I am not hanging up my bike yet. I would still like to get in 300 – 400 miles before the weather really gets nasty. If I get half of that I will be happy. I will be prepared as I have ordered a new steed for my stable. This has more of a touring stance, will take slightly wider tires and I plan to put fenders and possibly a rear rack on it. Face it, I am in my 50’s and I am not going to go out racing in “crits” or cyclo-cross. I also need to loose a decent amount of weight to even get near what it would take to race and this body has a bad knee and arthritic hip. No, I just ride to be in club rides and socialize afterwords. I do want to do more centuries next summer, not metric either but at least one full century.
What have I learned?
- No matter how much you ride you still have to watch your diet. Hydration is important – drink plenty of water and electrolytes on those long hot rides. Lack of hydration can lead to headaches. I learned on the D2R2 that by drinking water every 5-10 minutes from my camelbak or water bottle, I did not suffer. I filled up at every water station and even sat and drank a bottle while there. I ate wisely. By doing this I was able to climb those hills that killed me in the past and it did not take me two to three days to recover once I got home, just about a day instead, which was much better.
- I need to train better during the off season. Last year between Halloween and right after Christmas, I did nothing. I paid for it, dearly. I gained too much weight which I have fought to take off all summer and am still fighting now. But I am turning the corner, I have a plan in place. If, I can’t get out on the roads, I will be at the gym or if the day is really bad, down in my basement working out. I will control myself over the holidays.
- Fenders can be your friends. After being caught in a few rainstorms this summer, and riding on the crappy sandy roads of spring I learned that fenders can keep dirt and grit away from your drive train, giving it longer life. Also your legs and preventing that skunk stripe on your back.
- Going from rim brakes to disc in mid-season can be tricky and everyone should know that rim brakes just suck when it gets wet.
- When planning a ride on “ride with gps” or any other website, try to Google Earth or Map the road. Avoid roads that go by cement plants or may have heavy truck traffic. They just leave a lot of sand in the road or tear up the pavement. If you have doubts about a busy section drive it in your car first.

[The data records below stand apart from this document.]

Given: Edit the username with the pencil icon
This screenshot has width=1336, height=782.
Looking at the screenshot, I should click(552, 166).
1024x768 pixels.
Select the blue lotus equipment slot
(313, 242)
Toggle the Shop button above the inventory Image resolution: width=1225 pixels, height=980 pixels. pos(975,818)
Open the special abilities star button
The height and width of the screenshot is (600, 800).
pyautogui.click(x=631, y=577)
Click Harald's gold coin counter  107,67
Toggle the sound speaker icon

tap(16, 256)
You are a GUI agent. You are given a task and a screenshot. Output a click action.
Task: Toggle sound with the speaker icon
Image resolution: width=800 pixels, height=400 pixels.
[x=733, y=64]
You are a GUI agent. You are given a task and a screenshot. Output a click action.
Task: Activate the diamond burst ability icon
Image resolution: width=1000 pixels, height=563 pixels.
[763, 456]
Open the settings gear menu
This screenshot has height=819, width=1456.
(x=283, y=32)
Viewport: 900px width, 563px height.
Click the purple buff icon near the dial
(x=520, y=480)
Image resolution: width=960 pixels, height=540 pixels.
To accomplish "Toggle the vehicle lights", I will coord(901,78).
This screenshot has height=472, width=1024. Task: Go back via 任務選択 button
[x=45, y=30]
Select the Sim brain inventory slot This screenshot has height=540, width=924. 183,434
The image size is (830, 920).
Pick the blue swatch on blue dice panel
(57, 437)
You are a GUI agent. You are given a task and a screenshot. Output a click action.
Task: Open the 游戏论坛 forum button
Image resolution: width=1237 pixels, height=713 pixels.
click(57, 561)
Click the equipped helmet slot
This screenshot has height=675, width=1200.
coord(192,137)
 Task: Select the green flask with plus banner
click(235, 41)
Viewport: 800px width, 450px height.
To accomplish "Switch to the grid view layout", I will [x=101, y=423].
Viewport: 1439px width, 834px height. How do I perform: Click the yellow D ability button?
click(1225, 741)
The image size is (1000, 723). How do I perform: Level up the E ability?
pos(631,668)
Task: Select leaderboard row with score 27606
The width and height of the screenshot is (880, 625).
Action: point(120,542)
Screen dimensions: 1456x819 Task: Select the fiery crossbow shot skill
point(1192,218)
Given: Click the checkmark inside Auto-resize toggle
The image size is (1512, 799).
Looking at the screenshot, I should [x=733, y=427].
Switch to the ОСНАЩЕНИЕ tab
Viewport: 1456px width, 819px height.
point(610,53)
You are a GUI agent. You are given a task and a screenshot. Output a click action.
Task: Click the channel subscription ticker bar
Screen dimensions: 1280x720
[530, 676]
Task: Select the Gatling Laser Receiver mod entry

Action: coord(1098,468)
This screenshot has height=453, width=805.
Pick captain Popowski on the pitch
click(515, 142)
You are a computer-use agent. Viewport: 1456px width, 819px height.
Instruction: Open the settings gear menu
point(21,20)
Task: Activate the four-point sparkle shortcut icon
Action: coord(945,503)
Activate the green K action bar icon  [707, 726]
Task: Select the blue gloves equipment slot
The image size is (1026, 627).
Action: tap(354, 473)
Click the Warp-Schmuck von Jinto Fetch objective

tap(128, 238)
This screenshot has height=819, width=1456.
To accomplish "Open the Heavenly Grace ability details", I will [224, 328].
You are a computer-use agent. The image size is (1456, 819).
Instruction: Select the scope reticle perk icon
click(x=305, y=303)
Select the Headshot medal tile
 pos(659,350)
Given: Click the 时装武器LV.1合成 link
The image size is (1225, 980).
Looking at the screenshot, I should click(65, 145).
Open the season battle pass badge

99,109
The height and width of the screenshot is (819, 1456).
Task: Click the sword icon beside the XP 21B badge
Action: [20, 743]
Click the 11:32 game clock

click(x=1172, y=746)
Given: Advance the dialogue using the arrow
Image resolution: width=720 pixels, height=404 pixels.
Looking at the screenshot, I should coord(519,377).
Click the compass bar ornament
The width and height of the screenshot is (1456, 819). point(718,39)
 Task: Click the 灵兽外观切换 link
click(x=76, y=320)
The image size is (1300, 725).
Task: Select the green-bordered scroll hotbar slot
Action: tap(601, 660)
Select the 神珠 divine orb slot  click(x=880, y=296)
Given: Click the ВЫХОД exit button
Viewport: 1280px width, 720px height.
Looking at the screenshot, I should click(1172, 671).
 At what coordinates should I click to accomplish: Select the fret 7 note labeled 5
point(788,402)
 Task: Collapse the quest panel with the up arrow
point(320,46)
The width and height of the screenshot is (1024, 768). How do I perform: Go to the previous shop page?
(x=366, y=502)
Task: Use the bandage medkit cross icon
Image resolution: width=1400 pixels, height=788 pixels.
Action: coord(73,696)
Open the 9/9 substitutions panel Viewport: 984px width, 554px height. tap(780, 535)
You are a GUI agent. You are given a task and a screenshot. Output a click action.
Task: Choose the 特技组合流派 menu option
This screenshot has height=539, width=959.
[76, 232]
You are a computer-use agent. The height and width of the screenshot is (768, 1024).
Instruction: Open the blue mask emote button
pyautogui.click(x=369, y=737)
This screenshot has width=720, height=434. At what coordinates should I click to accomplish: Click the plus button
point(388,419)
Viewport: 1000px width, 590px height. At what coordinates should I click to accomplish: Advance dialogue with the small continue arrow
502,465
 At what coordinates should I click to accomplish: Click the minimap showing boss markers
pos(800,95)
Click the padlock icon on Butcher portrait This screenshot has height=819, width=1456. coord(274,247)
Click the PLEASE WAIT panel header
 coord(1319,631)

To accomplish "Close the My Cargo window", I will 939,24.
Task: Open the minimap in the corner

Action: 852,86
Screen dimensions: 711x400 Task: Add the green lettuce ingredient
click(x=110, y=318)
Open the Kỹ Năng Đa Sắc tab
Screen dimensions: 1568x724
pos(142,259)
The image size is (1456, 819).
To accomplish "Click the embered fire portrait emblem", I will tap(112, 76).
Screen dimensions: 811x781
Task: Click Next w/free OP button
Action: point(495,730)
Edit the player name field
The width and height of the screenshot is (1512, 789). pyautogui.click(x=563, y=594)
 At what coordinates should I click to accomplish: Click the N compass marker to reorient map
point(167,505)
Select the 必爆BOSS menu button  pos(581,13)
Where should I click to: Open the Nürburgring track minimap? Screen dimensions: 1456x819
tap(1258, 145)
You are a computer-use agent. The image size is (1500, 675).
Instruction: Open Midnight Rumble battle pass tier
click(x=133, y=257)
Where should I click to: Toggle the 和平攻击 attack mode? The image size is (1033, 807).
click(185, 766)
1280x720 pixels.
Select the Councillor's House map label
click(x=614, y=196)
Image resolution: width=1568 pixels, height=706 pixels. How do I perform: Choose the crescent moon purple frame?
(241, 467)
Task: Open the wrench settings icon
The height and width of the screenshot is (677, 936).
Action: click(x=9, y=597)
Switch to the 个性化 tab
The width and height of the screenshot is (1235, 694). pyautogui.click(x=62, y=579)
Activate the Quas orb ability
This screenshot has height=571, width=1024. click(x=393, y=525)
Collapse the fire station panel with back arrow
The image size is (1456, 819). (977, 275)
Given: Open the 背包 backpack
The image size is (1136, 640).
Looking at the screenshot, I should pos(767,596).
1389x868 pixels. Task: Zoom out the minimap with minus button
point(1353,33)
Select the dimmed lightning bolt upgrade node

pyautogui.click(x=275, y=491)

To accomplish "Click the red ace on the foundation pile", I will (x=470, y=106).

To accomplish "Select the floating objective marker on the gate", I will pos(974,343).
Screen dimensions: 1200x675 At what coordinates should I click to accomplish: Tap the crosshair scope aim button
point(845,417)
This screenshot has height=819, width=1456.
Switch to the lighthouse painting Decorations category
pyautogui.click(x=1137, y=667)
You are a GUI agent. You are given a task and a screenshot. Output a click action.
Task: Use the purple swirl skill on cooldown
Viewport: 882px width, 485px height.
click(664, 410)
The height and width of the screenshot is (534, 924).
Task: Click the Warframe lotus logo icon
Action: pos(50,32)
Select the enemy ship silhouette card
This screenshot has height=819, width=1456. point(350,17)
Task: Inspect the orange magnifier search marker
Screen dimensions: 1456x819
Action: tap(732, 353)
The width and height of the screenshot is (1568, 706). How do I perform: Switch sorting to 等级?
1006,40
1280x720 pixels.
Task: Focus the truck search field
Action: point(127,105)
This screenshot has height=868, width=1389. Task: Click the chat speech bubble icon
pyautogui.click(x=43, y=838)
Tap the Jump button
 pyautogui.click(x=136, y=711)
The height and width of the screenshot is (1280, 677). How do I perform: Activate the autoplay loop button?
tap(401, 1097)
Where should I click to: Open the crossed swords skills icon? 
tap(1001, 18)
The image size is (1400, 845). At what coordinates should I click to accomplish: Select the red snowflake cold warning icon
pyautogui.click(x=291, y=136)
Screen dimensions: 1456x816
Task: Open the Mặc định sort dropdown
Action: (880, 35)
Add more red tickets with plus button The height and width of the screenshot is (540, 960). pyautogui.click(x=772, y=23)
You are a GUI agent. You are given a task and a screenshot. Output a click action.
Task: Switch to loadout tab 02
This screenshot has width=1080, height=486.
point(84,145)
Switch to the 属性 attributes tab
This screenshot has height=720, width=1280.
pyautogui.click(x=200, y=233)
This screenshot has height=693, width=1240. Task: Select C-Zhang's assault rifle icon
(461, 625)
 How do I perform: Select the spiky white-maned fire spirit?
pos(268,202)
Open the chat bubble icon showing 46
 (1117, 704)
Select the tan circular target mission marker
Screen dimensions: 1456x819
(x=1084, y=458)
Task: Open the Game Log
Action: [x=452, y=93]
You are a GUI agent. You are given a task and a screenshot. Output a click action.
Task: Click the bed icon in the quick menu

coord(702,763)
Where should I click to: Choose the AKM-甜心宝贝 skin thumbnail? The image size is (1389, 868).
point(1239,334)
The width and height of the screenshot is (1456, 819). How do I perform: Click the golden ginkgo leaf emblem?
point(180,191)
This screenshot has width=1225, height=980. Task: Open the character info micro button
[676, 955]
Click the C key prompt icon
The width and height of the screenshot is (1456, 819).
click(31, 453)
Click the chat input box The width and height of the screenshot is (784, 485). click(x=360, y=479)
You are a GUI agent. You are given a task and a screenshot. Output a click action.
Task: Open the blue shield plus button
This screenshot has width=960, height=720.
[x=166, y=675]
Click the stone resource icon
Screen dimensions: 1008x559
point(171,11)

- Potholes are costly. I found this out on Hartford Road east-bound near Bellingham, Massachusetts. This is a heavily traveled road, has a cement plant and the road has potholes galore. I hit a pothole so hard that my jaw rattled and I almost lost my breath. I could not avoid the pothole as I did not see it in time and there was traffic to my left and a drop-off to my right. I am now lighter in the wallet but richer in experience from that mishap.
- If you show up thirty minutes early for a group ride and don’t see your group or other riders check your directions but first do a quick drive around the block as there may have been a different entrance or they are meeting at the other side of the school.
- Expect some snide act from a pick up truck with confederate flags on it.
- Pedal bearings wear out and go side to side. If you are wearing clipless pedals this could have unintended consequences.
I will probably remember more and I will post them here. I will also post about my new steed once it comes in and I get a chance to ride it. I also hope to keep you posted during the winter.